>>
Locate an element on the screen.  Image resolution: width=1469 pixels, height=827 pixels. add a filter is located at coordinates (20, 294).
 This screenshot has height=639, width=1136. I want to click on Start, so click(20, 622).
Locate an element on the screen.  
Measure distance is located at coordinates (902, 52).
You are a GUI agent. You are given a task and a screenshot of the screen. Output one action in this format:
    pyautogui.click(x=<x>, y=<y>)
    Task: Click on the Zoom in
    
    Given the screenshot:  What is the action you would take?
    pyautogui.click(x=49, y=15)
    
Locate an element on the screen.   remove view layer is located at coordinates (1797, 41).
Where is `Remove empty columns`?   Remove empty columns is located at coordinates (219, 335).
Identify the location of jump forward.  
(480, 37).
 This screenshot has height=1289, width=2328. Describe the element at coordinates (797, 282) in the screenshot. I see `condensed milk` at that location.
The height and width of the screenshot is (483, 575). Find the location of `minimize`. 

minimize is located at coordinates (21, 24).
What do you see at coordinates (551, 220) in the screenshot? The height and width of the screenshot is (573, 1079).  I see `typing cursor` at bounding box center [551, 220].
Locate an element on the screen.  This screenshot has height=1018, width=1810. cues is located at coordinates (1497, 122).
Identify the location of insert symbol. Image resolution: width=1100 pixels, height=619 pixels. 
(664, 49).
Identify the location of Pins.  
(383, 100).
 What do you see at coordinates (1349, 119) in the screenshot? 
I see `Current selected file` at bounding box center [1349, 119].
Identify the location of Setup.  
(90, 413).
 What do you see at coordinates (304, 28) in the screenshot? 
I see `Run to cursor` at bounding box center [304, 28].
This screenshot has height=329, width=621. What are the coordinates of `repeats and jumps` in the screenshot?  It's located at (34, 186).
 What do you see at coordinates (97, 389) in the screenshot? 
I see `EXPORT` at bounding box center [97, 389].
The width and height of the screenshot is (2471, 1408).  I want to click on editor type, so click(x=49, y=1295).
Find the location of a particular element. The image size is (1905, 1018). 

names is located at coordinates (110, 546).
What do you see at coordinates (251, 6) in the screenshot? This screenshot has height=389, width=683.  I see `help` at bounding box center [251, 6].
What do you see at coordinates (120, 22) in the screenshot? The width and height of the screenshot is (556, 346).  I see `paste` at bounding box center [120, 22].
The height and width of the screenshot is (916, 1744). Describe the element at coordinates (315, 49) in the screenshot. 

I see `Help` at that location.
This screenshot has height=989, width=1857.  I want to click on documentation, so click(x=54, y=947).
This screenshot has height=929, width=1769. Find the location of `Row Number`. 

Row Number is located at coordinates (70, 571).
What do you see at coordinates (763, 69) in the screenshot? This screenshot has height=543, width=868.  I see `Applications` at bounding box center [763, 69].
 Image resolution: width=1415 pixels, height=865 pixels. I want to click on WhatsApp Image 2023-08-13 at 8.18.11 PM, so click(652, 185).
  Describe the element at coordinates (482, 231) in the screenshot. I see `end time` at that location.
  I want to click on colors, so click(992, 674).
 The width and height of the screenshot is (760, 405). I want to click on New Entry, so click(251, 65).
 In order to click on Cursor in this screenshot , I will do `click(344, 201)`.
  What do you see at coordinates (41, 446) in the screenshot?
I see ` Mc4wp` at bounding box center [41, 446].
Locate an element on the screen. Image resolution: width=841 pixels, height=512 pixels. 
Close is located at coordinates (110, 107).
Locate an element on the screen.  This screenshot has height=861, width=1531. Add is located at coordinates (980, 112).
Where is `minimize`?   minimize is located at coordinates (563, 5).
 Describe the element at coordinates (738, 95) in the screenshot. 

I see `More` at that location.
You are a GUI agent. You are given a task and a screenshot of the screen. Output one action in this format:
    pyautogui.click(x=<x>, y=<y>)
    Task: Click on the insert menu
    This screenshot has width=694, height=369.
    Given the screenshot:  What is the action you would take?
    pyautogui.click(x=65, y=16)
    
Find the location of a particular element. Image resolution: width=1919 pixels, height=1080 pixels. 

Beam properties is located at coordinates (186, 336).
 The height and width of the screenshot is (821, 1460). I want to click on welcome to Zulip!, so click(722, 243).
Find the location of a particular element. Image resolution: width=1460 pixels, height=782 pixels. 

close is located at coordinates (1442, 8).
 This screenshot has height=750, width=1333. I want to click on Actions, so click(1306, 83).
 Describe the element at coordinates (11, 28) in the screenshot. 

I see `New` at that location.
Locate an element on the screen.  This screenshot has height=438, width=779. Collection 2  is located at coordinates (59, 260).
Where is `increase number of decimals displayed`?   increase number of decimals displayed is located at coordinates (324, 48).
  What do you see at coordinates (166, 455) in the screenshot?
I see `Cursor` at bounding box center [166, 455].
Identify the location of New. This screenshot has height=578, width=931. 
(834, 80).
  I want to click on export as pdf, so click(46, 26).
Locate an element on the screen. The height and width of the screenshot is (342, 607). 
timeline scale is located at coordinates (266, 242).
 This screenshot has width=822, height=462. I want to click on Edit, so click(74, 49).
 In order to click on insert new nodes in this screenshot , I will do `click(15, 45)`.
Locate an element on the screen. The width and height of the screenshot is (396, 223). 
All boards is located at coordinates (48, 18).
<<
=== Stated task ===
Please update all of the data above by changing "Locate an element on the screen" to "Find this element on the screen" and leaving everything else unchanged.

=== Solution below ===
Find this element on the screen.  Image resolution: width=1469 pixels, height=827 pixels. add a filter is located at coordinates (20, 294).
 This screenshot has height=639, width=1136. I want to click on Start, so click(20, 622).
Find this element on the screen.  
Measure distance is located at coordinates (902, 52).
You are a GUI agent. You are given a task and a screenshot of the screen. Output one action in this format:
    pyautogui.click(x=<x>, y=<y>)
    Task: Click on the Zoom in
    
    Given the screenshot:  What is the action you would take?
    pyautogui.click(x=49, y=15)
    
Find this element on the screen.   remove view layer is located at coordinates (1797, 41).
Where is `Remove empty columns`?   Remove empty columns is located at coordinates (219, 335).
Identify the location of jump forward.  
(480, 37).
 This screenshot has height=1289, width=2328. Describe the element at coordinates (797, 282) in the screenshot. I see `condensed milk` at that location.
The height and width of the screenshot is (483, 575). Find the location of `minimize`. 

minimize is located at coordinates (21, 24).
What do you see at coordinates (551, 220) in the screenshot? The height and width of the screenshot is (573, 1079).  I see `typing cursor` at bounding box center [551, 220].
Find this element on the screen.  This screenshot has height=1018, width=1810. cues is located at coordinates (1497, 122).
Identify the location of insert symbol. Image resolution: width=1100 pixels, height=619 pixels. 
(664, 49).
Identify the location of Pins.  
(383, 100).
 What do you see at coordinates (1349, 119) in the screenshot? 
I see `Current selected file` at bounding box center [1349, 119].
Identify the location of Setup.  
(90, 413).
 What do you see at coordinates (304, 28) in the screenshot? 
I see `Run to cursor` at bounding box center [304, 28].
This screenshot has height=329, width=621. What are the coordinates of `repeats and jumps` in the screenshot?  It's located at (34, 186).
 What do you see at coordinates (97, 389) in the screenshot? 
I see `EXPORT` at bounding box center [97, 389].
The width and height of the screenshot is (2471, 1408).  I want to click on editor type, so click(x=49, y=1295).
Find the location of a particular element. The image size is (1905, 1018). 

names is located at coordinates (110, 546).
What do you see at coordinates (251, 6) in the screenshot? This screenshot has height=389, width=683.  I see `help` at bounding box center [251, 6].
What do you see at coordinates (120, 22) in the screenshot? The width and height of the screenshot is (556, 346).  I see `paste` at bounding box center [120, 22].
The height and width of the screenshot is (916, 1744). Describe the element at coordinates (315, 49) in the screenshot. 

I see `Help` at that location.
This screenshot has height=989, width=1857.  I want to click on documentation, so click(x=54, y=947).
This screenshot has height=929, width=1769. Find the location of `Row Number`. 

Row Number is located at coordinates (70, 571).
What do you see at coordinates (763, 69) in the screenshot? This screenshot has height=543, width=868.  I see `Applications` at bounding box center [763, 69].
 Image resolution: width=1415 pixels, height=865 pixels. I want to click on WhatsApp Image 2023-08-13 at 8.18.11 PM, so click(652, 185).
  Describe the element at coordinates (482, 231) in the screenshot. I see `end time` at that location.
  I want to click on colors, so click(992, 674).
 The width and height of the screenshot is (760, 405). I want to click on New Entry, so click(251, 65).
 In order to click on Cursor in this screenshot , I will do `click(344, 201)`.
  What do you see at coordinates (41, 446) in the screenshot?
I see ` Mc4wp` at bounding box center [41, 446].
Find this element on the screen. Image resolution: width=841 pixels, height=512 pixels. 
Close is located at coordinates (110, 107).
Find this element on the screen.  This screenshot has height=861, width=1531. Add is located at coordinates (980, 112).
Where is `minimize`?   minimize is located at coordinates (563, 5).
 Describe the element at coordinates (738, 95) in the screenshot. 

I see `More` at that location.
You are a GUI agent. You are given a task and a screenshot of the screen. Output one action in this format:
    pyautogui.click(x=<x>, y=<y>)
    Task: Click on the insert menu
    This screenshot has width=694, height=369.
    Given the screenshot:  What is the action you would take?
    pyautogui.click(x=65, y=16)
    
Find the location of a particular element. Image resolution: width=1919 pixels, height=1080 pixels. 

Beam properties is located at coordinates (186, 336).
 The height and width of the screenshot is (821, 1460). I want to click on welcome to Zulip!, so click(722, 243).
Find the location of a particular element. Image resolution: width=1460 pixels, height=782 pixels. 

close is located at coordinates (1442, 8).
 This screenshot has height=750, width=1333. I want to click on Actions, so click(1306, 83).
 Describe the element at coordinates (11, 28) in the screenshot. 

I see `New` at that location.
Find this element on the screen.  This screenshot has height=438, width=779. Collection 2  is located at coordinates (59, 260).
Where is `increase number of decimals displayed`?   increase number of decimals displayed is located at coordinates (324, 48).
  What do you see at coordinates (166, 455) in the screenshot?
I see `Cursor` at bounding box center [166, 455].
Identify the location of New. This screenshot has height=578, width=931. 
(834, 80).
  I want to click on export as pdf, so click(46, 26).
Find this element on the screen. The height and width of the screenshot is (342, 607). 
timeline scale is located at coordinates (266, 242).
 This screenshot has width=822, height=462. I want to click on Edit, so click(74, 49).
 In order to click on insert new nodes in this screenshot , I will do `click(15, 45)`.
Find this element on the screen. The width and height of the screenshot is (396, 223). 
All boards is located at coordinates (48, 18).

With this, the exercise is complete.